Being a mom is complex. There are so many different facets and emotions, ranging from the intensely happy to the intensely not-happy. I've found it's possible to feel opposing emotions at the exact same time. Wanting a moment to myself, but being happiest when they're with me.
Last night I drove to town expecting to meet up with friends for a women's group I'm in. I left the house early, wanting to squeeze in a couple of errands and have a little alone time. Turns out, the group was cancelled and I found myself in town with nothing but scarlet horizons and free and easy on the radar. I picked up a burrito and happily indulged in one of my favorite past times of years and years past. Eating by myself while reading a book. Oh, the quiet bliss.
Afterwards I debated heading to my favorite bookstore for another of my favorite past times. Picking through dozens of books and choosing one after another to sit down and read as much as I can before I have to leave. I decided against that and considered yet another of my favorite past times. Heading to the mall for a leisurely stroll and a healthy dose of people watching. Alas, no.
Ultimately I headed to Wal-mart (kill me a slow torturous death) to pick up a few items we needed. As I was walking in, it hit me.
I was thrilled when I found out that I was going to have an unexpected evening to myself. I couldn't wait to do what I wanted to do with no concern for schedules and nap times and Spousal Boredom.
But after less than an hour, I realized that what I really wanted was to get home to my three favorite people in the whole world. My time alone was good for a dinner hour's worth, but really that's all I needed. What I really wanted was to be with my husband and sons.
Wanting to be alone but really wanting to be with them.
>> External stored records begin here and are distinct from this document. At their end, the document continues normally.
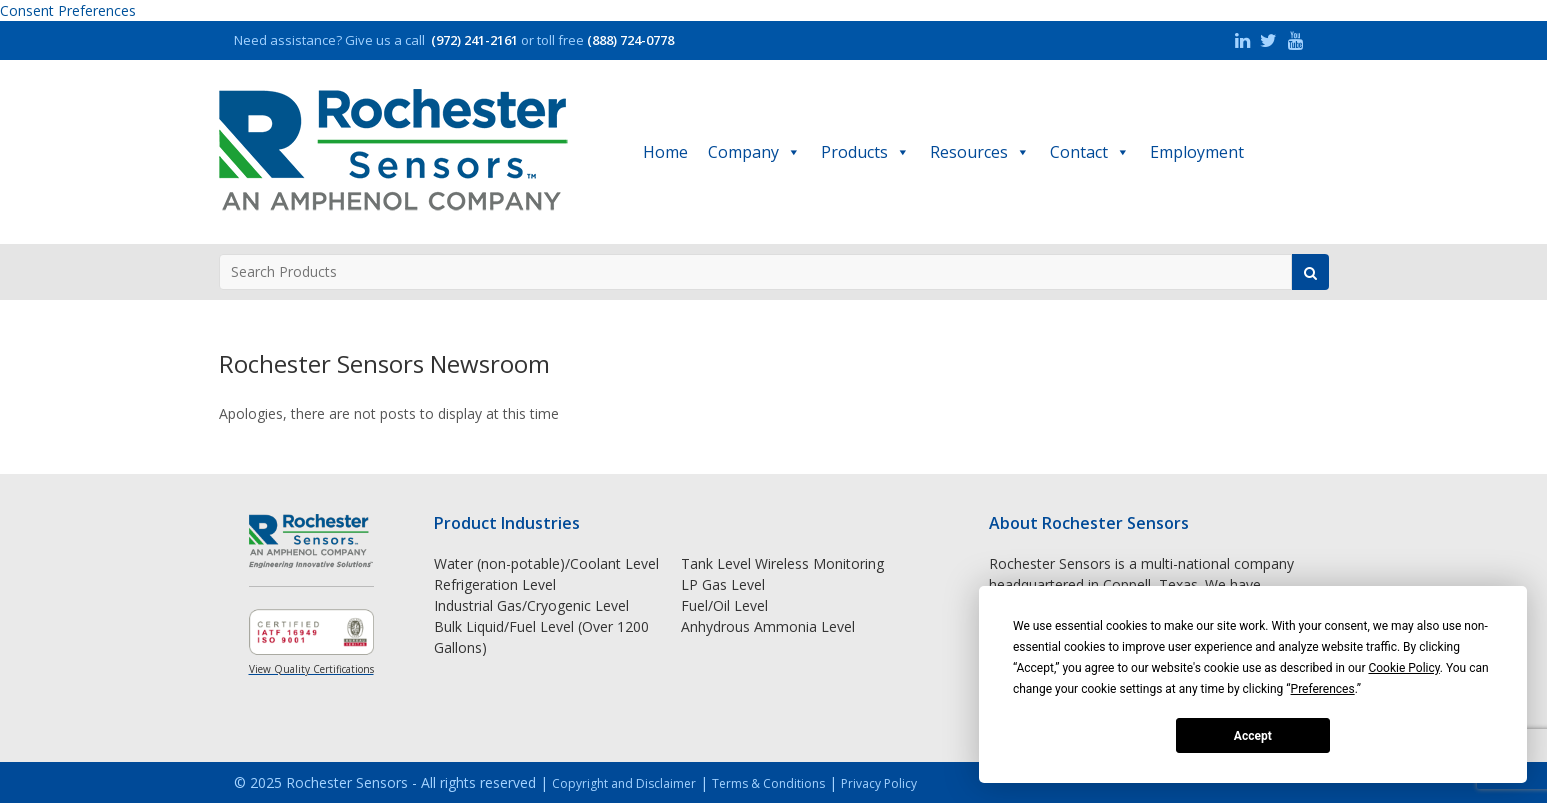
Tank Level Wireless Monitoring (782, 563)
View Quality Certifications (311, 669)
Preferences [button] (1323, 689)
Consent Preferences (68, 10)
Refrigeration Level (495, 584)
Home (665, 152)
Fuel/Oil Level (724, 605)
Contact (1090, 152)
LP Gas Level (723, 584)
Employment (1197, 152)
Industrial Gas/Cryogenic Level (531, 605)
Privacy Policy (879, 783)
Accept (1253, 736)
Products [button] (865, 152)
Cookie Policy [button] (1403, 668)
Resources (980, 152)
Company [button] (754, 152)
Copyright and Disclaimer (624, 783)
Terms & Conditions (768, 783)
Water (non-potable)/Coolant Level (546, 563)
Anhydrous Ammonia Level (768, 626)
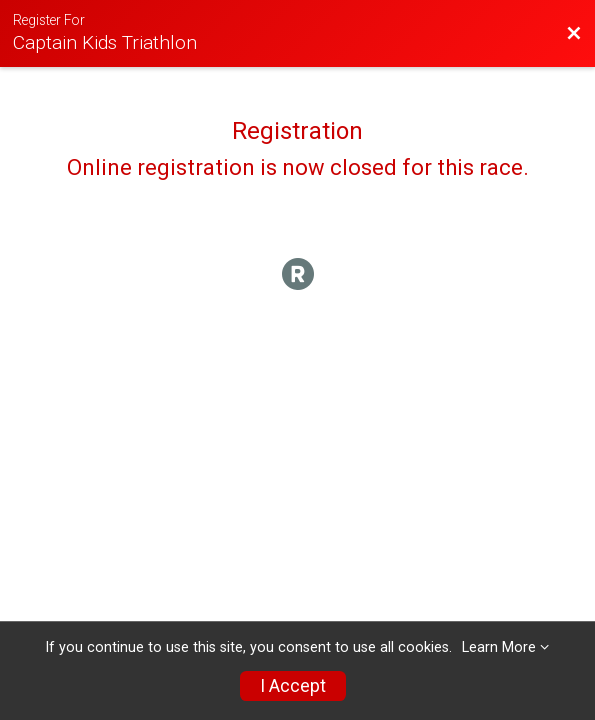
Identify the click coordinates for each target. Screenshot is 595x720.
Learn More (499, 647)
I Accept (293, 686)
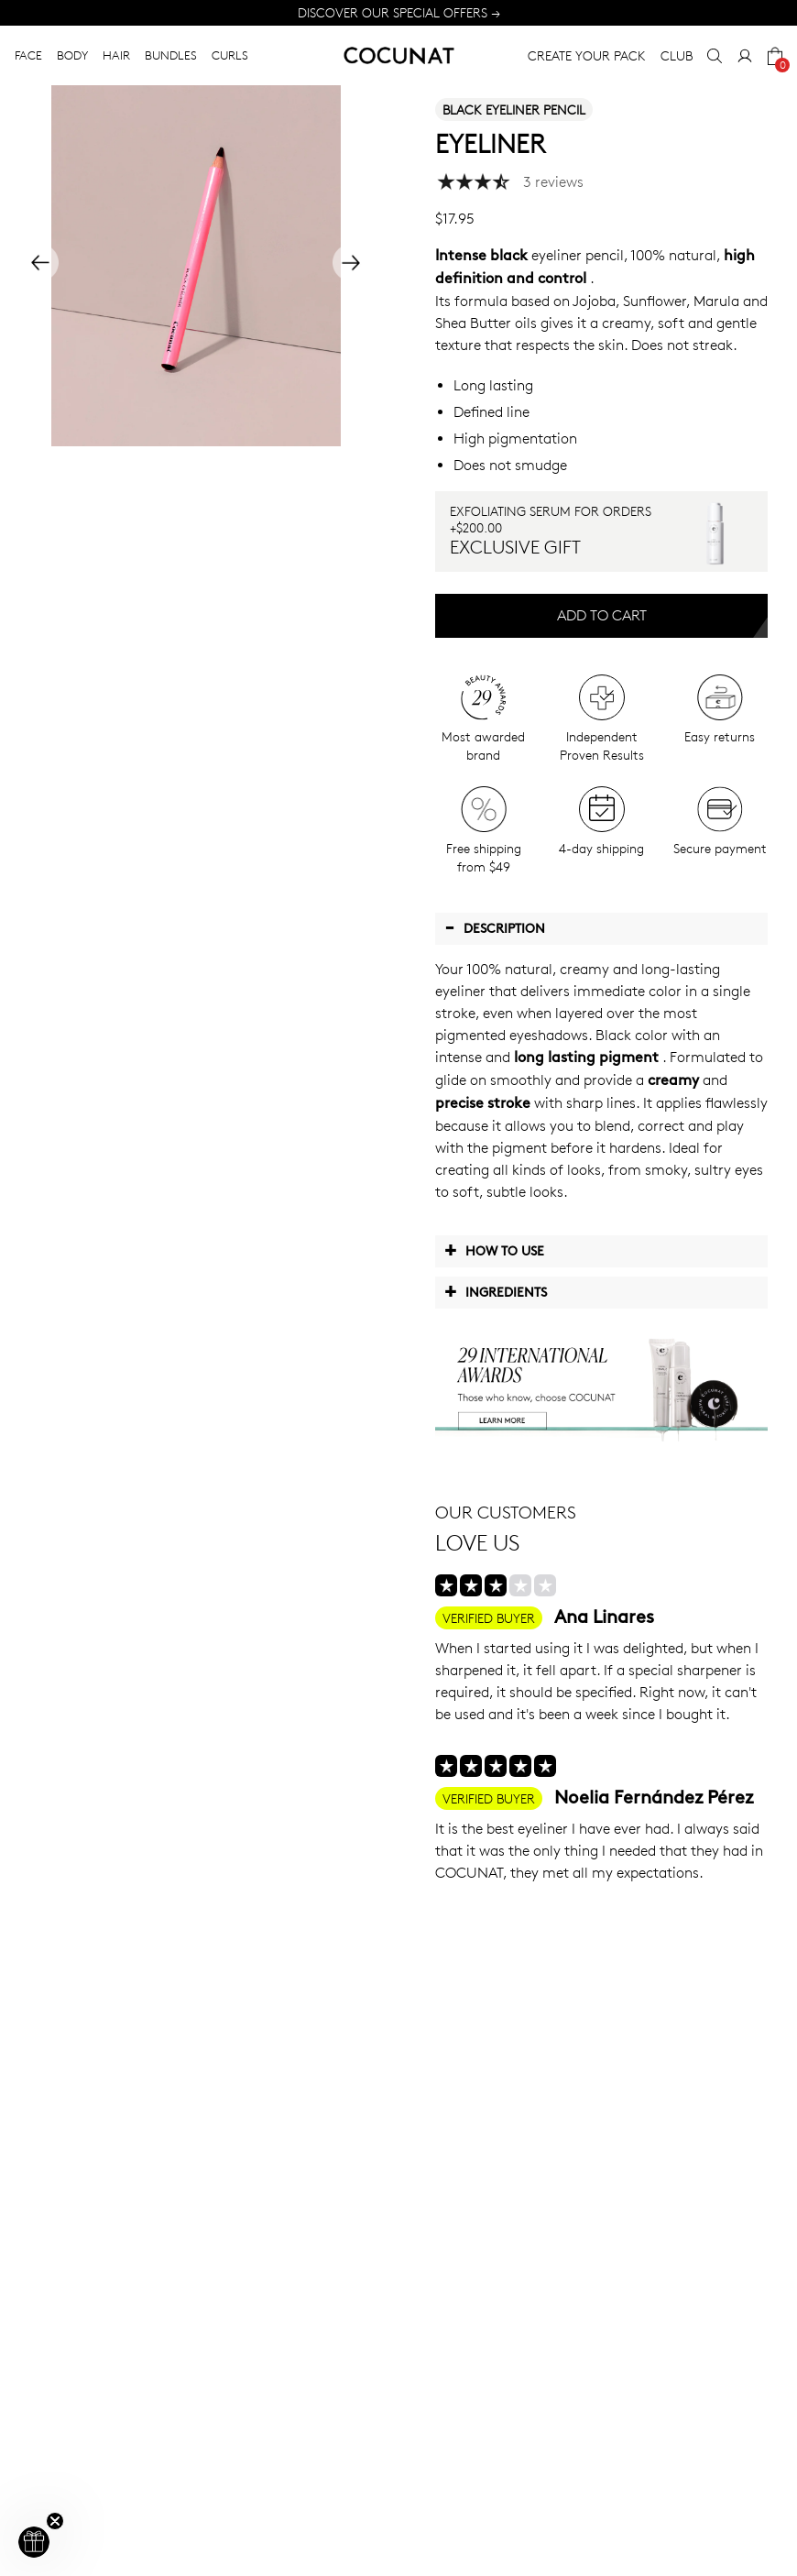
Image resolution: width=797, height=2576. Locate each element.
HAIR (116, 55)
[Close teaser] (55, 2521)
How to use (494, 1250)
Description (494, 927)
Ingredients (495, 1291)
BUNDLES (171, 55)
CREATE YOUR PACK (587, 55)
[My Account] (745, 56)
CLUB (677, 55)
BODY (72, 55)
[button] (33, 2542)
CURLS (230, 55)
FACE (28, 55)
Sometimes, they're both true.
One of my favorite things about being a mother is the sweet secretness of it. Like those nights of cuddling them close and whispering into their ears every truth about them that I can think of. You are the apple of mommy's eye. You make mommy so happy. I love who you are. I love everything about you. You are loved more than you will ever know. You are so wanted. You were always wanted.
The tears as I've held them close and wept for every child abused and unloved and alone.
The prayers that I've spoken aloud over them, about them, for them. The conversations between me and the Lord as I've snuggled them before naptime and bedtime.
The way that I know them. Know know them. I know what that cry means and what this cry means. I know exactly what he's saying when he's frantically asking for bur and he keeps hearing, I'm sorry buddy, I don't know what you want. Butter, he's asking for butter! I yell down the hall. Obviously. How can you make it any clearer, right?
Motherhood is sweet and refining. It reminds me that I'm a sinner in desperate need of the Cross every single day. It shows me that love is deep and rich and profound and it only takes a single moment to break your heart. Like when he says so sweetly, Yove YOU, Mommy!
I love you, buddy. More than you will ever know.